Admittedly a bit confusing wording from Baltagi in this specific excerpt. But unfortunately, the expression "spurious regression" has come to be used in the econometrics literature as a synonym for "non-stationary and non-cointegrated regression"
Let's first attempt to clarify what the "spurious regression phenomenon" is:
Spurious regression : when the estimation method produces a
statistically significant relation between two variables,
irrespective of whether such a relation exists or not.
And the phenomenon typically arises when the processes are not-stationary, and not co-integrated.
Note carefully that a relation may indeed exist -under "spurious regression" we do not describe the case where such a relation does not exist, but the estimator produces a phoney one. The problem lies in the fact that since we will get a statistically significant relation in all cases, we cannot tell whether what we see is actual or an artifact.

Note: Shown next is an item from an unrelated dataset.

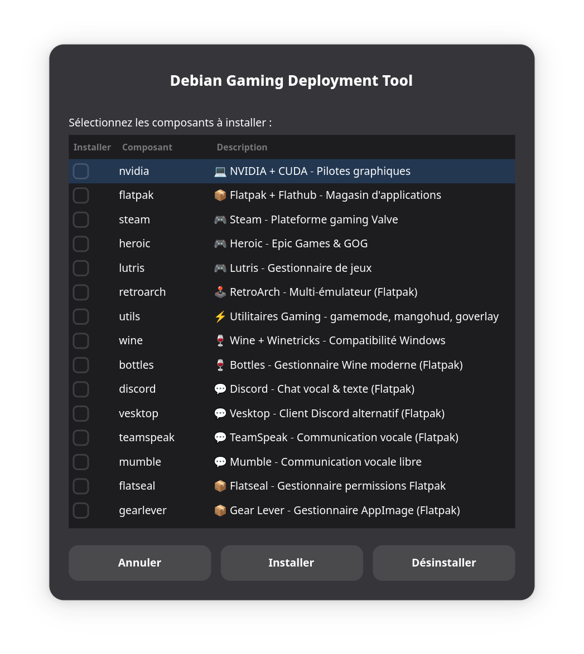The height and width of the screenshot is (654, 584).
Task: Click the package icon beside Flatseal
Action: point(220,486)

Then, Philips and Moon (see this 2000 paper of theirs for an accessible exposition) showed that in a panel-data setting, the regression stops being spurious, but it consistently estimates what actually is there -if there is a relation, it will estimate the relation, if there is not a relation, it will estimate zero. But, this will happen under two-dimensional asymptotics, i.e. as both $n$ and $T$ go to infinity. After all, the intuition behind this result, is exactly the exploitation of the two-dimensional information provided by a panel-data structure.
But I would refrain from general assertions like "we don't have to worry about non-stationary (and non-cointegrated) panels" - one should first study and understand the theoretical results and under which conditions (and for which kind of panels) do they hold.